> Assigned task:
The data below is to be copied exactly, line by line.

━━━ Task material

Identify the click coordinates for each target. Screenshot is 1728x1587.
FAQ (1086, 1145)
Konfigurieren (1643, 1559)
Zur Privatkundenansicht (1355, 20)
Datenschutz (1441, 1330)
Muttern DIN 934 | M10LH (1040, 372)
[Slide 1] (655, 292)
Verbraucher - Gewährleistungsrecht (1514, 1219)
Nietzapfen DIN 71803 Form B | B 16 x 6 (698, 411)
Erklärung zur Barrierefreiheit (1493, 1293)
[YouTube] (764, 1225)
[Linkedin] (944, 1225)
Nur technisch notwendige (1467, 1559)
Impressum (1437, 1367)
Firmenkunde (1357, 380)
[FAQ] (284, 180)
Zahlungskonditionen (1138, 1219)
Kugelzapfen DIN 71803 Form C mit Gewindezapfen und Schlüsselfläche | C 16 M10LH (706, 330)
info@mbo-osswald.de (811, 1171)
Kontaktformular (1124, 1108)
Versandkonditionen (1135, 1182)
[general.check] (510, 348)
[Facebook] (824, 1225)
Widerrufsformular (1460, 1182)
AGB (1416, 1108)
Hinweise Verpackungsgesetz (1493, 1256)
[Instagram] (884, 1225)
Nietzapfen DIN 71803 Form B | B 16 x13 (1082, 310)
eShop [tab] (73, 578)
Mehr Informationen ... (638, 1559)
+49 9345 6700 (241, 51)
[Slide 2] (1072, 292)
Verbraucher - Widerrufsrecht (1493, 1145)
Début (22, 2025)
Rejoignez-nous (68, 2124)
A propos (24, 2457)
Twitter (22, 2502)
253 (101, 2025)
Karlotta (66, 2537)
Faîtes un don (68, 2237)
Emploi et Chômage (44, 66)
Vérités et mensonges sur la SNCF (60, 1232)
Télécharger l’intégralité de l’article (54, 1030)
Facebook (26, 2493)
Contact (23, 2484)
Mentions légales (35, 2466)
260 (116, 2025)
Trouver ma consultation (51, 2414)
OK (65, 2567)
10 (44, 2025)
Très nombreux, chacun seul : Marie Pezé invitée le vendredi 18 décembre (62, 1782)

━━━━━━

> Response to the task:
Identify the click coordinates for each target. Screenshot is 1728x1587.
FAQ (1086, 1145)
Konfigurieren (1643, 1559)
Zur Privatkundenansicht (1355, 20)
Datenschutz (1441, 1330)
Muttern DIN 934 | M10LH (1040, 372)
[Slide 1] (655, 292)
Verbraucher - Gewährleistungsrecht (1514, 1219)
Nietzapfen DIN 71803 Form B | B 16 x 6 (698, 411)
Erklärung zur Barrierefreiheit (1493, 1293)
[YouTube] (764, 1225)
[Linkedin] (944, 1225)
Nur technisch notwendige (1467, 1559)
Impressum (1437, 1367)
Firmenkunde (1357, 380)
[FAQ] (284, 180)
Zahlungskonditionen (1138, 1219)
Kugelzapfen DIN 71803 Form C mit Gewindezapfen und Schlüsselfläche | C 16 M10LH (706, 330)
info@mbo-osswald.de (811, 1171)
Kontaktformular (1124, 1108)
Versandkonditionen (1135, 1182)
[general.check] (510, 348)
[Facebook] (824, 1225)
Widerrufsformular (1460, 1182)
AGB (1416, 1108)
Hinweise Verpackungsgesetz (1493, 1256)
[Instagram] (884, 1225)
Nietzapfen DIN 71803 Form B | B 16 x13 (1082, 310)
eShop [tab] (73, 578)
Mehr Informationen ... (638, 1559)
+49 9345 6700 (241, 51)
[Slide 2] (1072, 292)
Verbraucher - Widerrufsrecht (1493, 1145)
Début (22, 2025)
Rejoignez-nous (68, 2124)
A propos (24, 2457)
Twitter (22, 2502)
253 (101, 2025)
Karlotta (66, 2537)
Faîtes un don (68, 2237)
Emploi et Chômage (44, 66)
Vérités et mensonges sur la SNCF (60, 1232)
Télécharger l’intégralité de l’article (54, 1030)
Facebook (26, 2493)
Contact (23, 2484)
Mentions légales (35, 2466)
260 (116, 2025)
Trouver ma consultation (51, 2414)
OK (65, 2567)
10 (44, 2025)
Très nombreux, chacun seul : Marie Pezé invitée le vendredi 18 décembre (62, 1782)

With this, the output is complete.